To recap it all, it is certain that decolonization of Africa by Britain and France was not meant to benefit Africa but to safeguard their selfish interests. Certainly, the colonial powers wanted to spearhead economic and political interests in West Africa indirectly. Moreover, the colonial powers wanted to maintain good relations with West Africa in order to exploit them through neo-colonialism.

This was indeed made possible by the fact that the imperialists manipulated African policies and institutions to ensure that they adhered to the interest of their former colonial masters. Moreover, the imperialist realized that they could exploit the colonies effectively by decolonizing them since this would minimize armed struggle. Additionally, they realized that colonizing territories to exploit them was uneconomical since much resource was being used to avert armed struggle. It is evident that even after decolonization; colonial powers did not end their links with African states, a factor that suggests that neo-colonialism is still being used to exploit states in West Africa.

References

Birmingham, D 1995. The Decolonization of Africa, Taylor & Francis, London.

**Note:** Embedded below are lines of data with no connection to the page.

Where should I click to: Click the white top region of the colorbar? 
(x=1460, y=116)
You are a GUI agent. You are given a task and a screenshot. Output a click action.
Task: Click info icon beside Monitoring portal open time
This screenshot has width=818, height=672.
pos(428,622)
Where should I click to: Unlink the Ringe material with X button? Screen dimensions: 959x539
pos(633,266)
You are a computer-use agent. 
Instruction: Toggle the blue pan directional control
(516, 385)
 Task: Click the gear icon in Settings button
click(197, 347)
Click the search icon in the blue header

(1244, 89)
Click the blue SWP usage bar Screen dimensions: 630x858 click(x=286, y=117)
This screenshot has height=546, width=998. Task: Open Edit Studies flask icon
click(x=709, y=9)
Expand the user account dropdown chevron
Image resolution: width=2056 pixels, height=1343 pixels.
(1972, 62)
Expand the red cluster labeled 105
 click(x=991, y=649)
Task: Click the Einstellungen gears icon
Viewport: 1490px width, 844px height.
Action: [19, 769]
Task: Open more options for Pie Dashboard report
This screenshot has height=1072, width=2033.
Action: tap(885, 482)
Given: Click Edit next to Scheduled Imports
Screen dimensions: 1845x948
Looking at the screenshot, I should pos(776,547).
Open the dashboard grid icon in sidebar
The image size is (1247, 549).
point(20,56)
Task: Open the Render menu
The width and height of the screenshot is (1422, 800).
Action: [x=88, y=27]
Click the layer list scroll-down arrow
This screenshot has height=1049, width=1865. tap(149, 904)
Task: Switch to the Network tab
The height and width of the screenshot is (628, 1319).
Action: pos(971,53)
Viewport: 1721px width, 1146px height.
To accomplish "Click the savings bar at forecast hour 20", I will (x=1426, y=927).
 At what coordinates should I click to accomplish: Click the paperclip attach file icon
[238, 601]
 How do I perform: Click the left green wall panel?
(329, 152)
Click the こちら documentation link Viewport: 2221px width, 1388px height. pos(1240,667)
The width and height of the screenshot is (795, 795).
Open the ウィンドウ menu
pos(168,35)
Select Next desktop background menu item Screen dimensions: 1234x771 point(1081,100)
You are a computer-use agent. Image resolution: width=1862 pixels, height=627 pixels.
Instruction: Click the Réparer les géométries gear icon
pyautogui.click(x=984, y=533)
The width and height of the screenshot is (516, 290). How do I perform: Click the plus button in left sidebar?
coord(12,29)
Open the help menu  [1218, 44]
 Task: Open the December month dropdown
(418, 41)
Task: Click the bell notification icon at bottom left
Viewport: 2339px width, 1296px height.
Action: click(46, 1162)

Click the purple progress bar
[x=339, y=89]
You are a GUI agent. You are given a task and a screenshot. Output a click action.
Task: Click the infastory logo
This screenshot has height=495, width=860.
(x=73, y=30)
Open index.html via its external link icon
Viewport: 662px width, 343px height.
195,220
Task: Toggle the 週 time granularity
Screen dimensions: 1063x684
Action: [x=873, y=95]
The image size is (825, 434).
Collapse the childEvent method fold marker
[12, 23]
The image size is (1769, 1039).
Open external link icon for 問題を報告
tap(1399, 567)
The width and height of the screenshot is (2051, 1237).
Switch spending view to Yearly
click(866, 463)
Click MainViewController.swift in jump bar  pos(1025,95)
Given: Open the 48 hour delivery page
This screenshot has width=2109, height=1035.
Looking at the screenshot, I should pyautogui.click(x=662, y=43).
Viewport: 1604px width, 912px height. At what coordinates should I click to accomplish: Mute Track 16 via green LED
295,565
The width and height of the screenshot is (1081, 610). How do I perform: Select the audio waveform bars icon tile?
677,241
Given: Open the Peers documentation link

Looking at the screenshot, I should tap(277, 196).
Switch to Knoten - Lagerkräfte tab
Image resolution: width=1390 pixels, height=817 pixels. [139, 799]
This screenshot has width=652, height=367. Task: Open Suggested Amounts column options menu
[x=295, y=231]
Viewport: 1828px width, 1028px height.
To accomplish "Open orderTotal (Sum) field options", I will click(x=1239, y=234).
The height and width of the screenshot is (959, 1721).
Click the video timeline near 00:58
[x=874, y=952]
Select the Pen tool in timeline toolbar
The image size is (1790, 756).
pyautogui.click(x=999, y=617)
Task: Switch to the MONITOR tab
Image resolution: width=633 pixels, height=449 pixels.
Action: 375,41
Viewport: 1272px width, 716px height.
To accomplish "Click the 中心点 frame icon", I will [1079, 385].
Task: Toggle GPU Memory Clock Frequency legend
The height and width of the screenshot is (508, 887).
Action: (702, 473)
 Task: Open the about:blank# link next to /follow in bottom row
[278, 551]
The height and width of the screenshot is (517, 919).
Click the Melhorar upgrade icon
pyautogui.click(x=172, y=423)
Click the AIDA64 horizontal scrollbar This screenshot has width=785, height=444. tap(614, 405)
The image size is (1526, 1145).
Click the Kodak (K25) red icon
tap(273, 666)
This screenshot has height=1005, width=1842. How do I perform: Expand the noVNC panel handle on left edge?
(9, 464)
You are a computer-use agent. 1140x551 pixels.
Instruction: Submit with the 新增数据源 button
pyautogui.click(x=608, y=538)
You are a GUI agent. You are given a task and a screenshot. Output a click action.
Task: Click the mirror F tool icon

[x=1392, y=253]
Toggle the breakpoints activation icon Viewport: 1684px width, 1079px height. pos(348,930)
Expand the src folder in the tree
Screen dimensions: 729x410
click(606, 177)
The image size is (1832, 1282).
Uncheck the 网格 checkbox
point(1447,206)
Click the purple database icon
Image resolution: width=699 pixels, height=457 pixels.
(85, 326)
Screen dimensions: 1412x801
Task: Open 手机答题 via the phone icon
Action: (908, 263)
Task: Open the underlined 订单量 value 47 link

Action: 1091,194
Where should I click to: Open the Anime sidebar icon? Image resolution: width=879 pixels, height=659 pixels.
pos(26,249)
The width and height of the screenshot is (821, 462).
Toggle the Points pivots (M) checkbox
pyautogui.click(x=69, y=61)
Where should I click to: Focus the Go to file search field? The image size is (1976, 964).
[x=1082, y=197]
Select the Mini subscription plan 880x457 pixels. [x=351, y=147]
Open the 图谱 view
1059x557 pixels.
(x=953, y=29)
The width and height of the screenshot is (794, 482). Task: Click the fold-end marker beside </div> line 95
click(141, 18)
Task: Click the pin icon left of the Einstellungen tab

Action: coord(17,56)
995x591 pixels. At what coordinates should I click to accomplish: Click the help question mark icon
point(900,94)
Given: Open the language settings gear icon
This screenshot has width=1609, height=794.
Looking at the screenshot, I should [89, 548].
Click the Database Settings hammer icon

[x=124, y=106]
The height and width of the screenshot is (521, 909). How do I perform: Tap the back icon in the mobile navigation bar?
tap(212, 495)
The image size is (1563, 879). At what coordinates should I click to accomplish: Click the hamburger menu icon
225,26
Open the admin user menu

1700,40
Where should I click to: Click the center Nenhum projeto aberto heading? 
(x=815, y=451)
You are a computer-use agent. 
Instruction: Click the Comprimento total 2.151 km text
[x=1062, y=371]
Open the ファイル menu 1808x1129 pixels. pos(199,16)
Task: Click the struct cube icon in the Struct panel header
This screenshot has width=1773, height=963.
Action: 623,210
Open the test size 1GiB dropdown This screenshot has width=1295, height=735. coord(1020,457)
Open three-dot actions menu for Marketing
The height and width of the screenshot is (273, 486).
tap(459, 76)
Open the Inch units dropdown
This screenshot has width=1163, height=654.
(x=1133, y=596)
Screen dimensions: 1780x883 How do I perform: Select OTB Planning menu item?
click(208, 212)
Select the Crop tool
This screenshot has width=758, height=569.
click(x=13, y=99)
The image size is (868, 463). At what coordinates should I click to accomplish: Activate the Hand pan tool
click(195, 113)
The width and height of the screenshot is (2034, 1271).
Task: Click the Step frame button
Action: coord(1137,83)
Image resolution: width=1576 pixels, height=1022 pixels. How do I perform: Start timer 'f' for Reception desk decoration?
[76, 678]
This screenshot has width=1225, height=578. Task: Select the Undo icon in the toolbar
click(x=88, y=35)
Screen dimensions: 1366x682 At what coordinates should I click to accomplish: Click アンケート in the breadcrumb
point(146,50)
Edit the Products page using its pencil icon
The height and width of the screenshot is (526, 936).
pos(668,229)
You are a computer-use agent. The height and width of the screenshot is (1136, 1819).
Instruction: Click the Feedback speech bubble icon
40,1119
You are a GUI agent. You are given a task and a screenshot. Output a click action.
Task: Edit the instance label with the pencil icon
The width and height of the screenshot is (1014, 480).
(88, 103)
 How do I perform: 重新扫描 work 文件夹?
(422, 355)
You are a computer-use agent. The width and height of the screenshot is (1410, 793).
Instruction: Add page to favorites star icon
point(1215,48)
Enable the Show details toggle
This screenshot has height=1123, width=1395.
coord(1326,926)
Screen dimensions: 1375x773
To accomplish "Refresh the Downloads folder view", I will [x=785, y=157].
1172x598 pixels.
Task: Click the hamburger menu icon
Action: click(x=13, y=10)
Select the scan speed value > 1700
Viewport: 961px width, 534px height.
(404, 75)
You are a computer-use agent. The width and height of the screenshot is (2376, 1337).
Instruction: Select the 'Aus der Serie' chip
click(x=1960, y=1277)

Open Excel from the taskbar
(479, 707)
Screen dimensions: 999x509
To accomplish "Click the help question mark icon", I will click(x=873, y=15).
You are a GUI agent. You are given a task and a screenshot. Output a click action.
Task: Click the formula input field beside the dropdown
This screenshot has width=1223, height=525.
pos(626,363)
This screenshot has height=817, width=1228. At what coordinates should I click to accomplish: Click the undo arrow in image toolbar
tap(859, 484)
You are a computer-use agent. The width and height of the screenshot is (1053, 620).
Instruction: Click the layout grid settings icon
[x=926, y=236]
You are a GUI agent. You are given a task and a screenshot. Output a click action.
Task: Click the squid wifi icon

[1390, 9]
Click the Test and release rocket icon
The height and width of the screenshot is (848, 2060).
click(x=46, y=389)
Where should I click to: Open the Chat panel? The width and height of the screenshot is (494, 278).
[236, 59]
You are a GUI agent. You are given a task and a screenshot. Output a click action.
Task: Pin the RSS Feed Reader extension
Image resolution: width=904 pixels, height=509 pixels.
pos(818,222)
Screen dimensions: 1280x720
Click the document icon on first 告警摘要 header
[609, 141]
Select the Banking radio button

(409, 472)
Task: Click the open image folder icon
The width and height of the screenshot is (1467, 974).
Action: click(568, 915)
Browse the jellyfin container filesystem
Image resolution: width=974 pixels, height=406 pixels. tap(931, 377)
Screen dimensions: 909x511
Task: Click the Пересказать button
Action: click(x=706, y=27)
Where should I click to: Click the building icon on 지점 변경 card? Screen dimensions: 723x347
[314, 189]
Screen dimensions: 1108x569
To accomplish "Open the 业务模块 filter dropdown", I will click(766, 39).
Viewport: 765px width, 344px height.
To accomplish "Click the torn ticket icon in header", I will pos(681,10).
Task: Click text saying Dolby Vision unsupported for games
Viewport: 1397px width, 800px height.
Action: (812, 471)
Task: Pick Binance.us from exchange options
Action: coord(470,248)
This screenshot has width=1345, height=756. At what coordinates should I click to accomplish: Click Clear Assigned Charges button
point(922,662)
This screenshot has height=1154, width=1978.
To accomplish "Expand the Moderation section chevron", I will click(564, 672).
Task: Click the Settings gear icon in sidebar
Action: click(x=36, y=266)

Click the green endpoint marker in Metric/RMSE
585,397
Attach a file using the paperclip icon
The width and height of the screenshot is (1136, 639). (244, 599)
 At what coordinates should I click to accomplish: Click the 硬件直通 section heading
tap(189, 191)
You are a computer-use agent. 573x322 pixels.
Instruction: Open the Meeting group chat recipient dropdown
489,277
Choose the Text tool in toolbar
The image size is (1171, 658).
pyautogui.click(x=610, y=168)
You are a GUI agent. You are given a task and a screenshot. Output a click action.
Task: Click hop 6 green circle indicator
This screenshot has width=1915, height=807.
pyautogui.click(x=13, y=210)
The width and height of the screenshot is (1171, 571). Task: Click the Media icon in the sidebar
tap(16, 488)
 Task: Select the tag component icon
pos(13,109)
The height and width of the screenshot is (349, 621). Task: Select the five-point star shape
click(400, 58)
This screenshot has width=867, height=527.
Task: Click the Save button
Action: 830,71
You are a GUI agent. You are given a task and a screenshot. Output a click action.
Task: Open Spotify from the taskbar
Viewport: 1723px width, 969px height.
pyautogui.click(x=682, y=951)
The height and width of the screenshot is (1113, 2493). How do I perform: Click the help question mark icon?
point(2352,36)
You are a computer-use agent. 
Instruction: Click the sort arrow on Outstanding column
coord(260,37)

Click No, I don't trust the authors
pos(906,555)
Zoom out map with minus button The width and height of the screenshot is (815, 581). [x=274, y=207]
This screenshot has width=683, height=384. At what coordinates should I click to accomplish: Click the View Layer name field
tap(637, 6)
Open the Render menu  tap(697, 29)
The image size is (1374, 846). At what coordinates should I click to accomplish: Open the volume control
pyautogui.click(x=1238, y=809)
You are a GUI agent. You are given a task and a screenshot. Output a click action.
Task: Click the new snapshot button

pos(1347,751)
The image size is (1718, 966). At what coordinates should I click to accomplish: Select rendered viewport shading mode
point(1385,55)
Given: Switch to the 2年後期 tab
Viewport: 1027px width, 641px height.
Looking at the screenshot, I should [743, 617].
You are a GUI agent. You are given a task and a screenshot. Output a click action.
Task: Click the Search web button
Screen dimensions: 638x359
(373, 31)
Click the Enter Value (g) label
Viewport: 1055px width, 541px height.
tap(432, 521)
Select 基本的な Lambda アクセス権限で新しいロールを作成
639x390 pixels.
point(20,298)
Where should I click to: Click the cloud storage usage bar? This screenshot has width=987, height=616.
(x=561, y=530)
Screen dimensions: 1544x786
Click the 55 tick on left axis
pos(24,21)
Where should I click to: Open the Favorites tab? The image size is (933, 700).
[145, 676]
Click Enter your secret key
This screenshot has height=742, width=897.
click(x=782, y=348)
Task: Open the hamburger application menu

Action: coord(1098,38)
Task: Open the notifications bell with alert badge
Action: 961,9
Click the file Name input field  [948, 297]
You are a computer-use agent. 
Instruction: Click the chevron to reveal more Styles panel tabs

Duara, P 2004, Decolonization: Perspectives from Now and Then, Roputledge, New York.

Huillery, E 2011,“The Impact of European Settlement within French West Africa: Did.

Pre-colonial Prosperous Areas Fall Behind?” journal of African Economies, vol. 20 no. 2, pp. 263-270.

Johnston, H 2011, A History of the Colonization of Africa by Alien Races, Cambridge University Press, Cambridge.

Le Sueur, D 2003, The Decolonization Reader, Routledge, New York.

OKoth, A 2006, A History of Africa: African societies and the establishment of colonial rule, East African publishers, Nairobi.